I wouldn't trust a robot - especially an *AI* robot - inside my house that has the strength to unload plates from dishwashers, lift laundry, etc. in close proximity to humans at any speed. There's a reason that industrial control robots are all behind yellow hazard lines. You're talking a literally crush/injury hazard.

Fold laundry? Not a chance it would be able to do the computer vision to do that with any accuracy.

Same for dusting, unless you found a kind of air-jet or similar.

Unload the dishwasher? It would be cheaper and easier to NOT BOTHER... just make the dishwasher twice-height. Lower is the dishwasher. Upper is storage on a sprung rack like in a restaurant. You now have a "cupboard" full of dishes stacked in their place, and you have integrated into the machine that washes them and which need only "raise" them out of the dishwasher into the storage section.

Puts away the groceries? Not a chance. Again, it's just easier to say "here's a modular grocery cart that gets delivered in a standardised way, here's a special cupboard that is labelled, here's a fixed, dumb robot that can put one into the other". No AI involved, no computer vision, no customised bespoke per-customer setup, no hazards, obstacles, confusions, choices.

I think a FEW people would pay through the nose to get a gimmick AI piece of junk that's not very good at the job.

Literally the closest we've had to any of your suggestions was that robot that was put into a burger joint at great expense, and unless a human lined up the ingredients perfectly for it, it wouldn't work at all, and most of the time it was slower, less able to cope, and easy to confuse, jam, break, etc. Didn't they shut that one down in the end?

I love my robot vacuum, don't get me wrong. The same principle as you state... I turn Bob (I named him, if you don't anthropomorphise your computers, you don't care about them enough) on before I leave for work. He does a good few hours of random-path vacuuming over several surfaces, avoids stairs, bumps off walls, then when his battery is low, he self-homes. That "time-saving" is enormous.

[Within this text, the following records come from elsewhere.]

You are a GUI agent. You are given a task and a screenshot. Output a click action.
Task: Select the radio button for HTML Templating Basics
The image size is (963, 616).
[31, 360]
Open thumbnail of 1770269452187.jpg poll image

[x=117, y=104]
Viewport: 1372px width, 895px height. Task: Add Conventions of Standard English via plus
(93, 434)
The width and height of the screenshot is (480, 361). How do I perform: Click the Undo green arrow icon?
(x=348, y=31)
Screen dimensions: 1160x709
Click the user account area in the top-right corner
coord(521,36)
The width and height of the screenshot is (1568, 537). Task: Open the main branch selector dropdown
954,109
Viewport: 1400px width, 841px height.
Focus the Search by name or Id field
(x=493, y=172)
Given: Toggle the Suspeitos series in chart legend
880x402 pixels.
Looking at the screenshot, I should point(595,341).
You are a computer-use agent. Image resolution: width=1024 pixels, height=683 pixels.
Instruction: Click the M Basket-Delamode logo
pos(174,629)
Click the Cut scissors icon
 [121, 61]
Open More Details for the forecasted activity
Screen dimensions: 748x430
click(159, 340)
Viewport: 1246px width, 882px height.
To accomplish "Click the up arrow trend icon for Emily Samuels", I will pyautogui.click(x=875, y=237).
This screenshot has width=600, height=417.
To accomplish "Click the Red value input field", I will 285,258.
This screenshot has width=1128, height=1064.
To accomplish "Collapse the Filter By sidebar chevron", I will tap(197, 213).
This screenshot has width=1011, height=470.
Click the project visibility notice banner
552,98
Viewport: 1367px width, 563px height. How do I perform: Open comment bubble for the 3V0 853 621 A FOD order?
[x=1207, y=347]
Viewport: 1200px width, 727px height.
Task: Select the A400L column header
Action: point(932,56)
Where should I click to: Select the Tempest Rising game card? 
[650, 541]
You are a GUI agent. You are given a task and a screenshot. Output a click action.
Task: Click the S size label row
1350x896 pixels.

But he get 95% of the floor debris. He's not great on corners. He gets stuck under the radiator. I have to booby-trap the bathroom so he can't approach the penguin floor mat that he likes to shag (he literally gets stuck on it, and then his wheels try to reel it in so it looks like he's devouring the poor animal).

However, vacuuming 95% of my floor debris, every day, for the press of one button, means that vacuuming is no longer a chore and even when I want to go "all out", I only have the other 5% to worry about.

There is no way that in just 10 years we will progress AI to have even a handful more domestic chores be automated, let alone 40% of them. And each time, they can be outclassed by a dumb machine half their cost just doing a decent enough job. I don't want a robot butler who walks around and waters my plants. I want a small, cheap irrigation system with dumb, cheap hardware, so that nobody has to. Bob is dumb. Sensor-controlled. No "floor-maps". No "lasers". Even the self-homing is just two blinky IR LEDs like a Wiimote bar on his charger and he wanders randomly until he spots them and then uses them to home in. It doesn't NEED to be AI to be useful and get the job done.

Same way I don't need a robot arm to unload my dishwasher. I could just have a dumb mechanism in the dishwasher move the "clean plates" baskets up into an empty cupboard above it, for me to select a plate from next time I'm cooking like it's just a shelf full of plates. A fraction of the cost, far easier technology, same effect, literally available now if someone could be bothered to build one (a dishwasher, a cupboard, a sliding motorised rail, and a couple of relays.

Waiting for AI for this stuff is *dumb*. Using *dumb* technology to actually change how we live is *smart*.

Same for "smart cars". I don't want smart cars. I want a dumb car that runs on rails and doesn't need to interpret the road at all. I want individual rail pods that navigate fixed, well-defined, well-controlled, simple rail systems that follow every major road, where the control between you and the "car" in front is a mechanical linkage that means they cannot collide.

Simpler, safer, cheaper, available with current technology.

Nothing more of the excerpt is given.